What is the force required to tilt a rectangular object when exerted at 2 different locations?

Question

I have a question to confirm if my "hunch" is correct. Assuming 2 scenarios of similar force but is exerted at different height of a rectangular object with a pivot point (shown in the pic below). Based on Torque (perpendicular force * distance from the pivot point), it should be easier to tilt the object from F1 location vs F2 location assuming a similar amount of Torque needed to lift the object. Torque=d1 * F1 = d2 * F2 ). Based on that formula, then F1<F2 to get same torque.

However, when I use the 2nd class lever equation, I find F1 ==F2 based on the equation below: Assuming the CoM is in the middle of the object, using the 2nd class lever formula, i.e. d1 * F1= mg(CoM)* 0.5 *d1) , and so F1 = (mg(C0M) * 0.5 * d1)/ d1. I used the same formula for F2 and I found out F1=F2. Is this the exact force to tilt the object and if so, why both F1=F2 when it should be F1 < F2, or am I confusing force and torque?

Answer 1

First of all, torque is the product of force and the distance of a point from the pivoting point perpendicular to the direction force.So, $${\tau} = {\vec r}\;×\;{\vec F}$$ $${\tau} = |{\vec r}||{\vec F}|sin{\theta}$$ where ${\theta}$ is the angle between $\vec F$ and $\vec r$.

So, you must first resolve the forces.

Now, for the line of length ${d_1}$ ,

Angle between $\vec {F_1}$ and $\vec r$ is $\alpha$

Component of $\vec {F_1}$ perpendicular to $\vec r $(along $d_1$)= $${F_1}sin{\alpha}$$ Angle between ${mg}$ and $\vec r$ is $$(90°-\alpha)$$ Component of $mg$ perpendicular to $\vec r$= $$mgcos{\alpha}$$ So, net torque: $${\tau}= {F_1}{d_1}{sin\alpha}-{m}{g}{cos\alpha}(\frac{d_1}{2})$$

Similarly for the other line of force, $${\tau}= {F_2}{d_2}{sin\beta}-{m}{g}{cos\beta}(\frac{d_2}{2})$$

Now talking of $2^{nd}$ class lever, The formula that you have used,i.e., $${Effort}×{Effort\;arm}={Load}×{Load\;arm}$$ Only applies for balanced situation (rotational equilibrium).In that case, $${F_1}{sin\alpha}({d_1})={mg}{cos\alpha}(\frac{d_1}{2})$$ $${F_2}{sin\beta}({d_2})={mg}{cos\beta}(\frac{d_2}{2})$$

But, as you are lifting of the block and rotating it around a pivot point (say anticlockwise), you cannot apply that equation for second class levers as the stick is not in rotational equilibrium.

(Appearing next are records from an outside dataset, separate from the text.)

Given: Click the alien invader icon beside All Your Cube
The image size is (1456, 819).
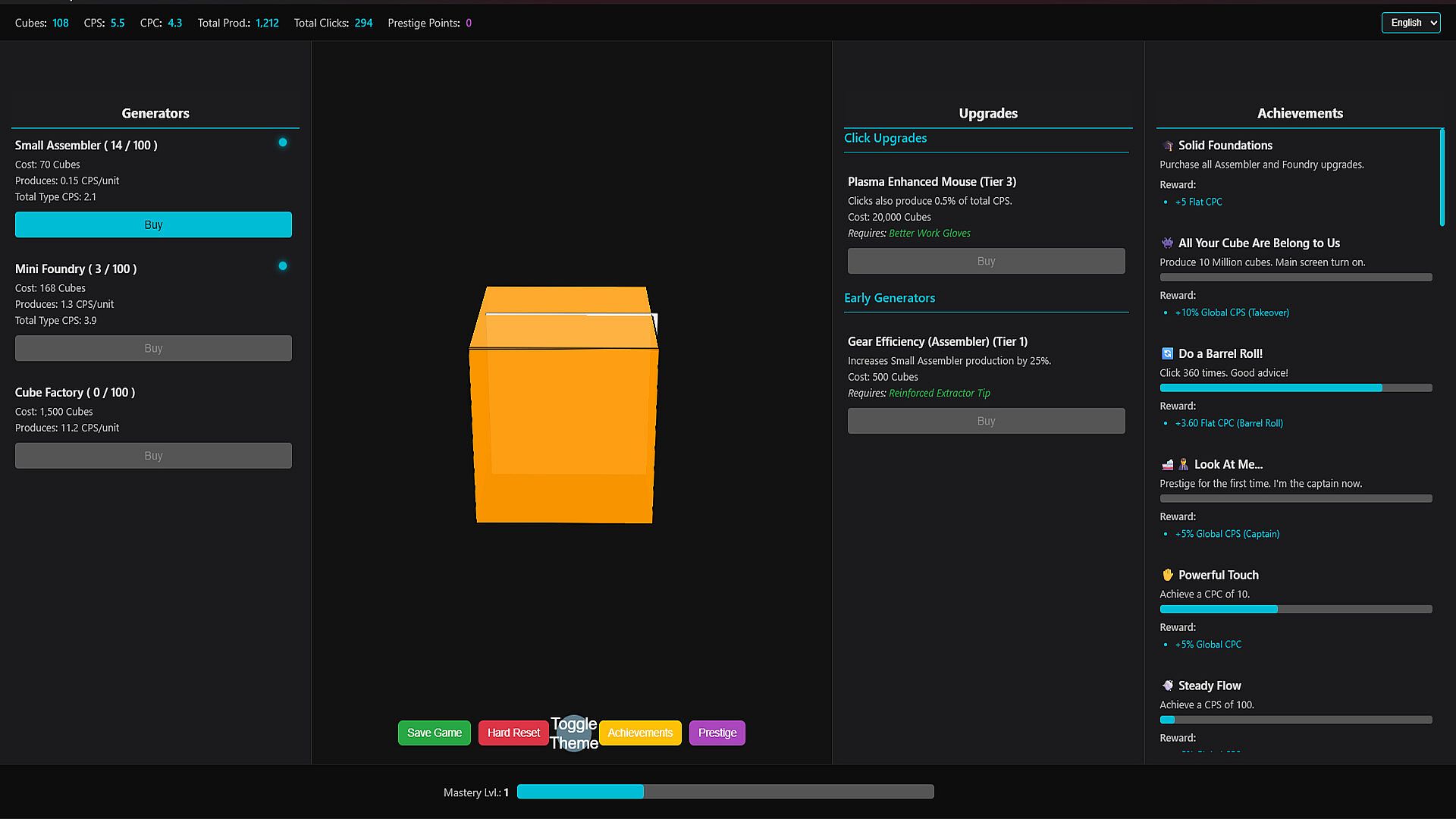Looking at the screenshot, I should click(1168, 243).
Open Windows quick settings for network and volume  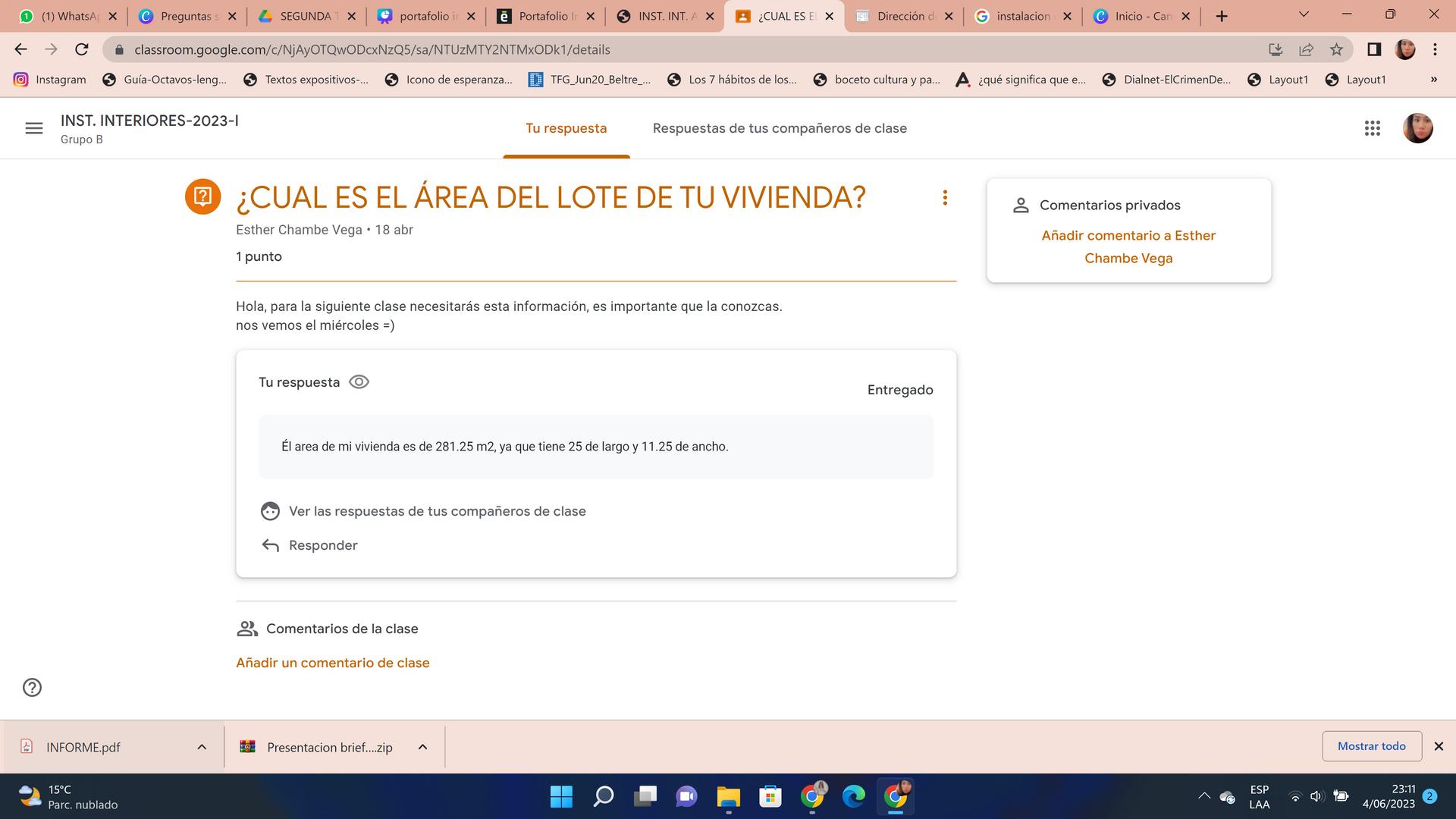(x=1317, y=796)
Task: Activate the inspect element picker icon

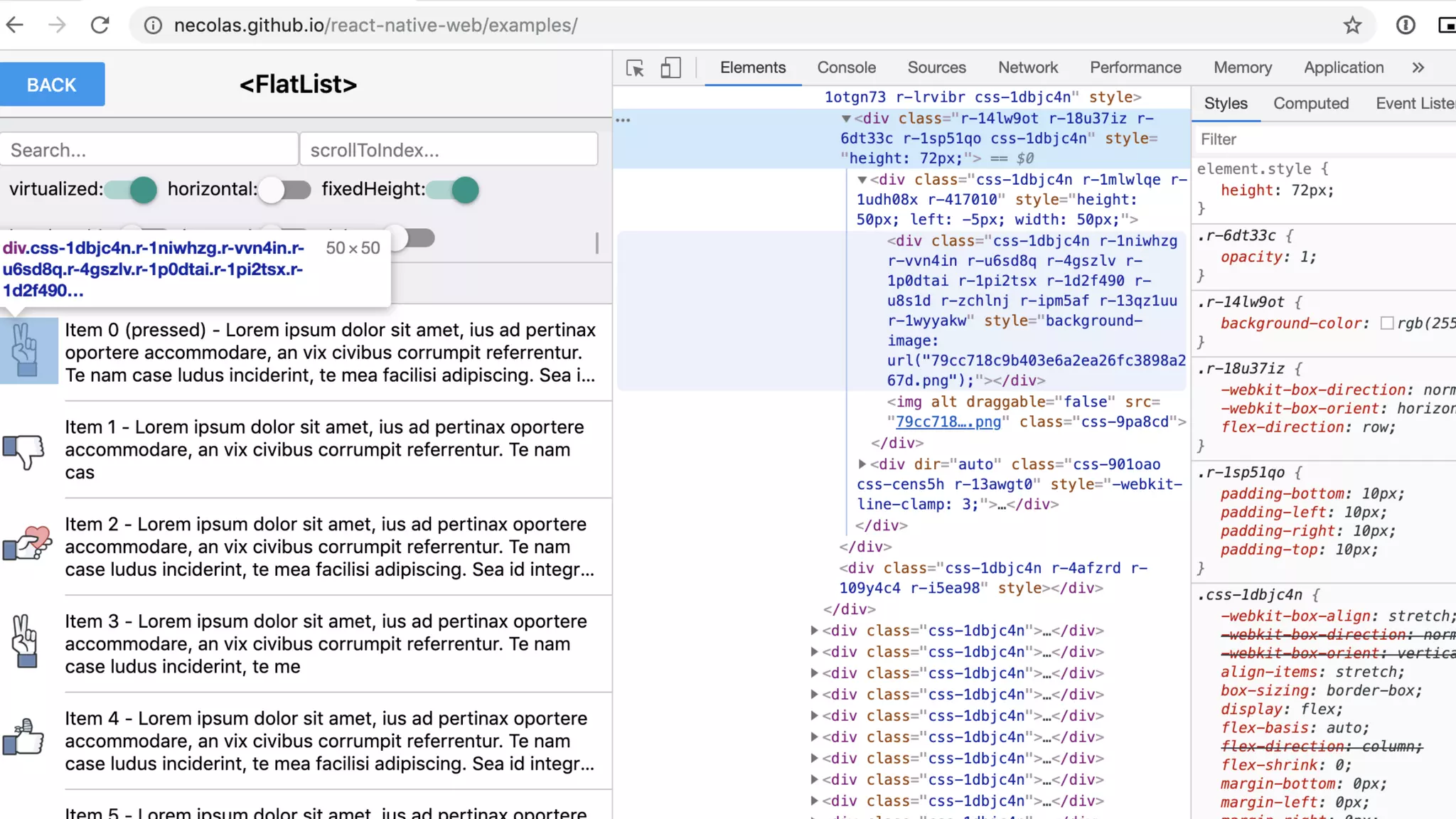Action: [x=635, y=68]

So, in this case(for anticlockwise rotation): $${F_1}{sin\alpha} > \frac{{mg}{cos\alpha}}{2}$$ (I have cancelled $d_1$ from both sides) $${F_2}{sin\beta} > \frac{{mg}{cos\beta}}{2}$$ (cancelled $d_2$ from both sides)

$\alpha$ and $\beta$ are going to vary constantly as you lift the block. So, you would need exact values to calculate the torque at any instant. But you are going to get the same relation between $F_1$ and $F_2$ at any instant. You need not worry about the second class lever equation as it is just an extrapolation of the balanced torque condition. I hope you have got the idea of how to frame the formulas.

Answer 2

I see you have got the definition of torque wrong. It is not just force multiplied by distance from pivot point. Torque is distance from pivot point multiplied by the amount of force which is perpendicular to the direction of point of application from pivot point. It can also be stated as the full force multiplied by the perpendicular distance . So in our case h1f1= mglength of block/2=h2*f2 and we cannse f1 is not equal to f2 and ever which is bigger. You can also try taking cross products of displacement vector and force vector.